25 ago 2011

20.10.2012 21:24

Ahora habrá en varios países un caos climático. Mi Padre está encolerizado

Jueves, 25 de Agosto del 2011, a las 20:00 hrs.

 

Mi muy querida hija, haz un llamamiento a todos Mis soldados de la oración, para que recen por los demás, incluso por aquéllos que no son creyentes y por aquéllos que son presos de la violencia y del odio. Deambulan desesperados e intentan buscar amor y paz en sus vidas, pero constatan que no es posible.

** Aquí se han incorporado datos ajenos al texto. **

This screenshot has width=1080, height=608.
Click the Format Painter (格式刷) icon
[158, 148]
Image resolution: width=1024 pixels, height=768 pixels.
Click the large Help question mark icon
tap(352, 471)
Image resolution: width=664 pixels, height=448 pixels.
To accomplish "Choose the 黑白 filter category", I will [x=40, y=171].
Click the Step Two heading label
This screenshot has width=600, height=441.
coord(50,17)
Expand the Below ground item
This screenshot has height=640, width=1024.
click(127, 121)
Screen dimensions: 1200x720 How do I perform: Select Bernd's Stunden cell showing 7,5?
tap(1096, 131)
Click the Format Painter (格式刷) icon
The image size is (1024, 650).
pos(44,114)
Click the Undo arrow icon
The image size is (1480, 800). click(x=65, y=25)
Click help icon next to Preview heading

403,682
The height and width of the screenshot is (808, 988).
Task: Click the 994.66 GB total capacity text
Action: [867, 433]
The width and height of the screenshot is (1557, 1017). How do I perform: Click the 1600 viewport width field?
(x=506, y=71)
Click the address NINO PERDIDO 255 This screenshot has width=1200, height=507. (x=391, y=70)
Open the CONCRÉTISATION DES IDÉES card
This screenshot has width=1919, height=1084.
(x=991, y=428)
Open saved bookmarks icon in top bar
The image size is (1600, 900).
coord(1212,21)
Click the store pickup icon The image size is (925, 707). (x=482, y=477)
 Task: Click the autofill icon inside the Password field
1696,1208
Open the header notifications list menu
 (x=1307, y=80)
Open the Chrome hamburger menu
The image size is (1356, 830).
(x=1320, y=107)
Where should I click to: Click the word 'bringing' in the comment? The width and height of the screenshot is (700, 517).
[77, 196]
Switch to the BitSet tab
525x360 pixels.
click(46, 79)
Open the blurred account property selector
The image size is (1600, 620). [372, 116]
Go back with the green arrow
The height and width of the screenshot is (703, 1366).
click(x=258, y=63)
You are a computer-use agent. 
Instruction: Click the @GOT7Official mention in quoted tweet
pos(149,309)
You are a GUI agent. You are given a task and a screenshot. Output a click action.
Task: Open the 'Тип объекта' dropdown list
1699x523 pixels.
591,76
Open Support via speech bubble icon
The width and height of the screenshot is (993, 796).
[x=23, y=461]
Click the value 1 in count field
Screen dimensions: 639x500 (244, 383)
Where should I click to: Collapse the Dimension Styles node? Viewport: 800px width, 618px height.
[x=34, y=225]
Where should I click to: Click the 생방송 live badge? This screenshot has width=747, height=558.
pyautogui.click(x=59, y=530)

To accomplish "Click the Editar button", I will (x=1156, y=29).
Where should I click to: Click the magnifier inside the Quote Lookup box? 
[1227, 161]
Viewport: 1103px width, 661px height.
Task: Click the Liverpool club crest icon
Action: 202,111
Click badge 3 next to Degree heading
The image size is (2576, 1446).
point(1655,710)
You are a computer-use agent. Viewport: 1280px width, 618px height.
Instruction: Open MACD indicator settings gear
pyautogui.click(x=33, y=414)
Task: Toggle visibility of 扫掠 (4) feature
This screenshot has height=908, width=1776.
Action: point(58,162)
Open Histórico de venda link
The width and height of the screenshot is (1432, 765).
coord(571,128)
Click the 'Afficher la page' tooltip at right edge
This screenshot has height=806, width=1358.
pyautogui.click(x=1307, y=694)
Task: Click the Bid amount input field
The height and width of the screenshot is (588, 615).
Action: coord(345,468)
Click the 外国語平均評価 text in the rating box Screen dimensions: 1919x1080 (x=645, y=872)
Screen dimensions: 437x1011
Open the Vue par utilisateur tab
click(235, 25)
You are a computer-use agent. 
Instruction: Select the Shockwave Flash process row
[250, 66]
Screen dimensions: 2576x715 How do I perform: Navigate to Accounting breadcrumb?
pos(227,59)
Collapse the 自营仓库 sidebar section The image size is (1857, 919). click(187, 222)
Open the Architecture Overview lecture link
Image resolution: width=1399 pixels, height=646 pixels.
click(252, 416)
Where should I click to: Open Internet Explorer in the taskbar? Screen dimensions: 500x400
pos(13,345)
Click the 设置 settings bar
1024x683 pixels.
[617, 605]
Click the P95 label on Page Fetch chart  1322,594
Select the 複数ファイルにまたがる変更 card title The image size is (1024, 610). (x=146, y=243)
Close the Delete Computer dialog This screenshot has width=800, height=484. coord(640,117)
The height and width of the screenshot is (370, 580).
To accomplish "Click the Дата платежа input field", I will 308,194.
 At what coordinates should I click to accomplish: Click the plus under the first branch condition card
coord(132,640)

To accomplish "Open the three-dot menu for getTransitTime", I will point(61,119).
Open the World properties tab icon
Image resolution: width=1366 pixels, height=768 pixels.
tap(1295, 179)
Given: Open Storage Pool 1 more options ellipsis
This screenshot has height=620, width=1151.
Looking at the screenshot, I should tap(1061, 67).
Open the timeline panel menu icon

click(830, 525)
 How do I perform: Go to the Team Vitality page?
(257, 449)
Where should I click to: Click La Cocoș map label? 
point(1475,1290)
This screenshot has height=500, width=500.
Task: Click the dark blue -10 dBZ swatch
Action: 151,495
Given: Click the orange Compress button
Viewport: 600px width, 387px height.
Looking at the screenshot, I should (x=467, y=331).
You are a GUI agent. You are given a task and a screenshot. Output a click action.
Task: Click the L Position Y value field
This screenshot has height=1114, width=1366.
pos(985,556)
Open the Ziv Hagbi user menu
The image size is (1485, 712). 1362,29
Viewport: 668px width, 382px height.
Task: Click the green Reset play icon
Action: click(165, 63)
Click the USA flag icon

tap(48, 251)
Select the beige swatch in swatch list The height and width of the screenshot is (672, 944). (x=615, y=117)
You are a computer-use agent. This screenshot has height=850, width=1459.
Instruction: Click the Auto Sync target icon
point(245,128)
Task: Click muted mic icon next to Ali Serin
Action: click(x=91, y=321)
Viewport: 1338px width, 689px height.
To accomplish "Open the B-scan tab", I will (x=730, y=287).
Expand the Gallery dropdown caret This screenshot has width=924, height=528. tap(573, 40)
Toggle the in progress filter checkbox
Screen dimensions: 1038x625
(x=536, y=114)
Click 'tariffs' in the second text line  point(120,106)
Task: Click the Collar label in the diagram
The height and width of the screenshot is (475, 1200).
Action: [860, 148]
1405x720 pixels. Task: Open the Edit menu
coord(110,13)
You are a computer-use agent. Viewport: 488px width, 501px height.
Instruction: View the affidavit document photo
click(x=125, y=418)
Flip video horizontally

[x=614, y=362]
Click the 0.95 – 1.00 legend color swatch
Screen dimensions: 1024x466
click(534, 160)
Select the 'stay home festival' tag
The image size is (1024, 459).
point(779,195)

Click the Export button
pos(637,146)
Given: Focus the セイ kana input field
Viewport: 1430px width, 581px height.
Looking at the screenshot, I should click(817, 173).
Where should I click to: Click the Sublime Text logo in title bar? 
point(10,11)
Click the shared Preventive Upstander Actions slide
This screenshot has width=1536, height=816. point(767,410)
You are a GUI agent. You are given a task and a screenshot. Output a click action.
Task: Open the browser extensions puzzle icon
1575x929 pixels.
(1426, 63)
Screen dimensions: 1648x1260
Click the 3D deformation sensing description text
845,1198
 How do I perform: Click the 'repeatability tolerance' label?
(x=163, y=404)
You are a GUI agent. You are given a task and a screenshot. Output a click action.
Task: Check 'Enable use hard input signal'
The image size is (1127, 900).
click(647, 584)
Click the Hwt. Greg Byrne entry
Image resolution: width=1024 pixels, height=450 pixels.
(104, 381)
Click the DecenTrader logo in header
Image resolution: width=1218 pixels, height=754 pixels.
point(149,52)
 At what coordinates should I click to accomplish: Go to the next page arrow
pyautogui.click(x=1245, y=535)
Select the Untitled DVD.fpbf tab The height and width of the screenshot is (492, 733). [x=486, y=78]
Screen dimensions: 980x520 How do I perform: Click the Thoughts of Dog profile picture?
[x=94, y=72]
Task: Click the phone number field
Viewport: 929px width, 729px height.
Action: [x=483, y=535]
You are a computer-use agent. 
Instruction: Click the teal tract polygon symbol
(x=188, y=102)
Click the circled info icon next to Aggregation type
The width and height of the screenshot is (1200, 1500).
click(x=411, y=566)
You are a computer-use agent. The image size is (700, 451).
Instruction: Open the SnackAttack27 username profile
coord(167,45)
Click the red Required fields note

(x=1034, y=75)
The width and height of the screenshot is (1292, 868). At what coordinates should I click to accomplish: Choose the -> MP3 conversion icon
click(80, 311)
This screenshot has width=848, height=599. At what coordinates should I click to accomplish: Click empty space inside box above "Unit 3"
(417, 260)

Debéis rezar fervorosamente por ellos, porque sin vuestras oraciones serán arrojados al fuego del infierno. No dejéis que esto ocurra. Si se les puede animar a dirigirse a Mí y a estar dispuestos a escuchar Mis Palabras, les serían dadas las gracias necesarias para que Yo pudiera tomarlos en Mis brazos.

 

Hija mía, el mundo tiene qué apaciguarse y prestarme atención. Muy pronto verán los hombres una serie de terremotos e inundaciones. En varios países habrá caos por catástrofes climáticas. Éstos son los castigos que Mi Padre infligirá a la humanidad. Los pecados serán castigados, hija Mía, y aquellos países que son culpables de promover el aborto, no escaparán a la mano de Mi Padre cuando caiga. La oración ya ha evitado muchos de estos castigos, pero los hombres siguen pecando y ofenden a Mi Padre con hechos atroces y repulsivos, que son cometidos por hombres contra hombres, incluyendo los actos contra los niños inocentes que están en el seno de sus madres.

 

Os pido urgentemente que recéis ahora por Mis hijos de los países que no escaparán de este castigo. Mi Padre está encolerizado. No va a seguir viendo por mucho más tiempo cómo los hombres destruyen a la humanidad. La Tierra se hundiría, si a los hombres no se les detiene. Él, Mi Amado Padre, reservará una buena parte de este castigo para después del GRAN AVISO. A pesar de la conversión de muchas personas, el hombre aún volverá al pecado. Los castigos aplicados deben mostrar al hombre qué severo puede ser Mi Padre. Él ama a todos Sus hijos, pero Él creó este mundo y sencillamente no le está permitido al hombre destruirlo.

 

Recen ahora, hijos Míos, por todos vuestros hermanos y hermanas.